Molekulare Grundlagen der Arthroseinduktion und -progression

Zusammenfassung

Die Arthrose ist aus morphologischer Sicht durch einen stetig fortschreitenden Verlust der Knorpelmatrix, einer Sklerotisierung der subchondralen Knochenbereiche und einer partiellen Beteiligung der Synovialmembran charakterisiert. Vornehmliches Ziel der grundlagenorientierten Forschungsaktivitäten ist es, dieses Erscheinungsbild auf molekularer Ebene zu erklären um prognostische Marker zu entwickeln und modulierend in den Krankheitsverlauf einzugreifen.

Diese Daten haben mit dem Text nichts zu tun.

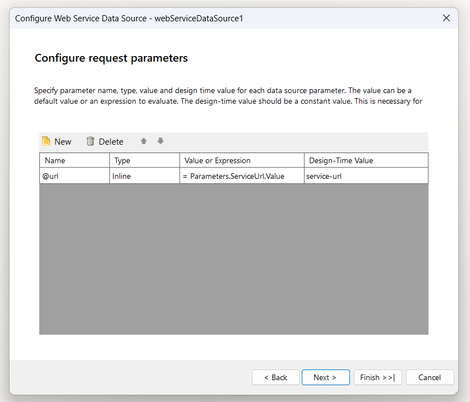
Task: Click the dialog title bar text
Action: pyautogui.click(x=129, y=18)
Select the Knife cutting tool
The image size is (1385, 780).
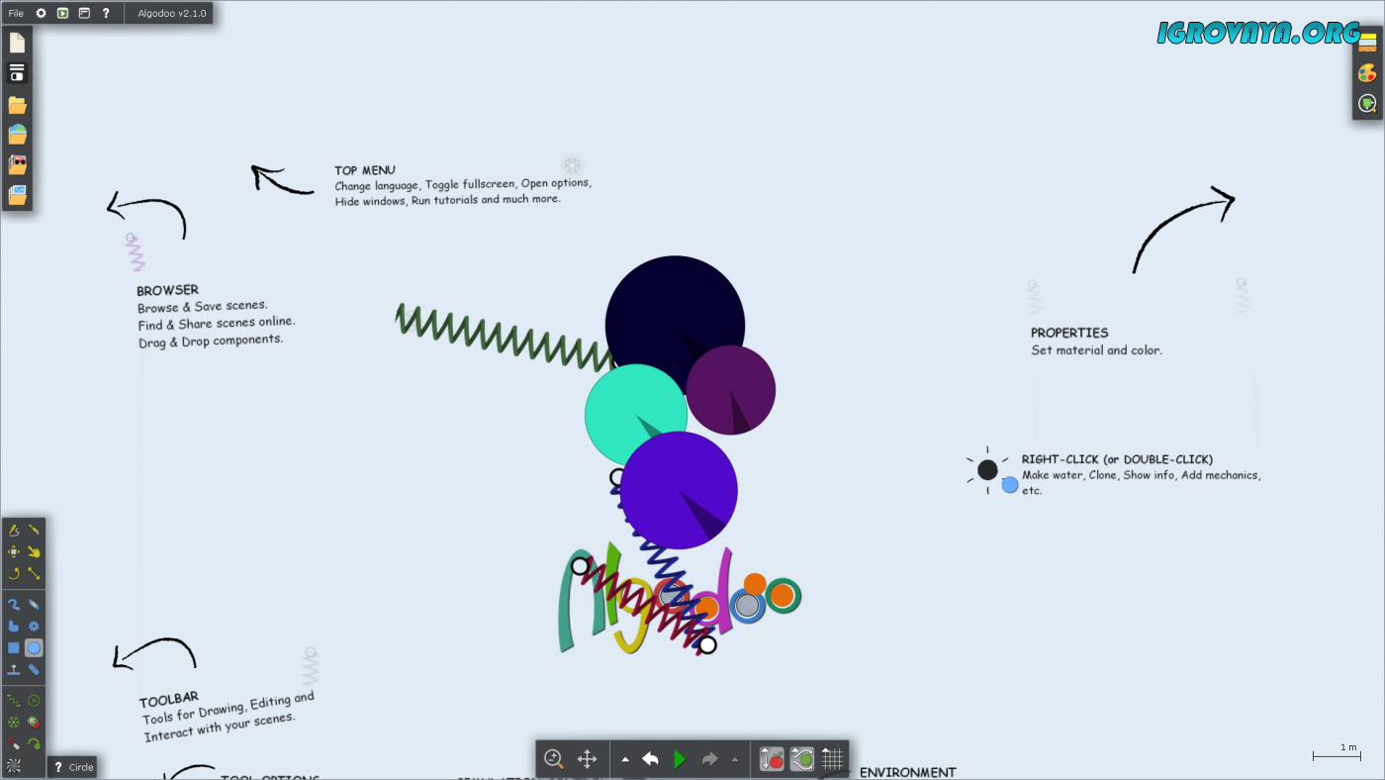[34, 531]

Die Zusammensetzung der extrazellulären Knorpelmatrix wird in entscheidendem Maße durch das Verhalten der Chondrozyten geprägt, da sie das einzige zelluläre Element im adulten Knorpel darstellen. Dieses Zellverhalten weist im gesunden Gelenkknorpel nur eine geringe metabolische Aktivität auf, der Phänotyp ist stabil. Im Verlauf der humanen Arthrose verändert sich das Zellverhalten, es kommt zu Aktivierungs- und Differenzierungsvorgängen. Aktivierungsvorgänge betreffen sowohl die strukturgebenden Hauptmatrixbestandteile wie Typ-II-Kollagen und Aggrekan als auch eine Vielzahl von Proteinen mit regulatorischen Funktionen. Auch matrixdegradierende Metalloproteinasen werden aktiviert was letzten Endes in der Nettobilanz zu einem Überwiegen der degenerativen Vorgänge führt.

Die Differenzierung ausgereifter Chondrozyten in der Arthrose ist ein beeindruckendes Phänomen, da in der Zelle Stoffwechselwege aktiviert werden, die zur Synthese von primär untypischen Matrixbestandteilen führen. Typ-X-Kollagen, Osteopontin, Osteocalcin, Alkalische Phosphatase u. a. können im arthrotischen Knorpel nachgewiesen werden. Ihre Funktion ist noch unklar, aber als Differenzierungsmarker helfen sie, diese veränderten Stadien zu charakterisieren. Zweifelsohne führt aber eine veränderte Matrixzusammensetzung zu neuen und sicherlich auch unphysiologischen Zell-Matrix- und Matrix-Matrix-Interaktionen.

Vorrangetrieben durch neue molekularbiologische Analysemethoden kann heute unterschiedliches Zellverhalten quantifiziert und mögliche Schlüsselgene für die Arthrose können identifiziert werden. Aktuelle Forschungsaktivitäten konzentrieren sich auch auf die Regulationsmechanismen, die das veränderte Zellverhalten im Chondrozyten hervorrufen, um hieraus Therapieverfahren zu entwickeln, die stabilisierend und modulierend in den Zellstoffwechsel eingreifen.

Abstract

From a morphological point of view, osteoarthritis is characterized by continuous loss of the cartilage matrix, an increased density of the subchondral bone, and partial involvement of the synovial compartment. Research activities are focussing on gene expression and gene regulation in normal and osteoarthritic cartilage to develop prognostic markers and new therapeutic strategies.

In general, chondrocytes from normal adult articular cartilage show low metabolic activity. However in osteoarthritis, activation and differentiation of chondrocytes occur. Activation involves anabolic pathways such as an enhanced expression of type II collagen as well as catabolic patterns such as the increased expression of matrix metalloproteinases. These metabolic pathways are unbalanced, leading to insufficient cartilage architecture, unable to meet the requirements for mechanical stability and load compensation.

In osteoarthritis, chondrocyte differentiation is characterized by the expression of type X collagen. Further differentiation stages have been observed as shown for the expression of osteocalcin, osteopontin, or alkaline phosphatase in articular cartilage. This altered expression pattern of chondrocytes is likely to influence the biochemical and biomechanical properties of the cartilage matrix.

In conclusion, new analytic and comparative methods to analyze gene and protein expression offer powerful tools to elucidate candidate genes in osteoarthritis. Detailed information on the regulatory pathways will be the basis for modulation of chondrocyte behavior and, therefore, may lead to new therapeutic approaches in the treatment of osteoarthritis.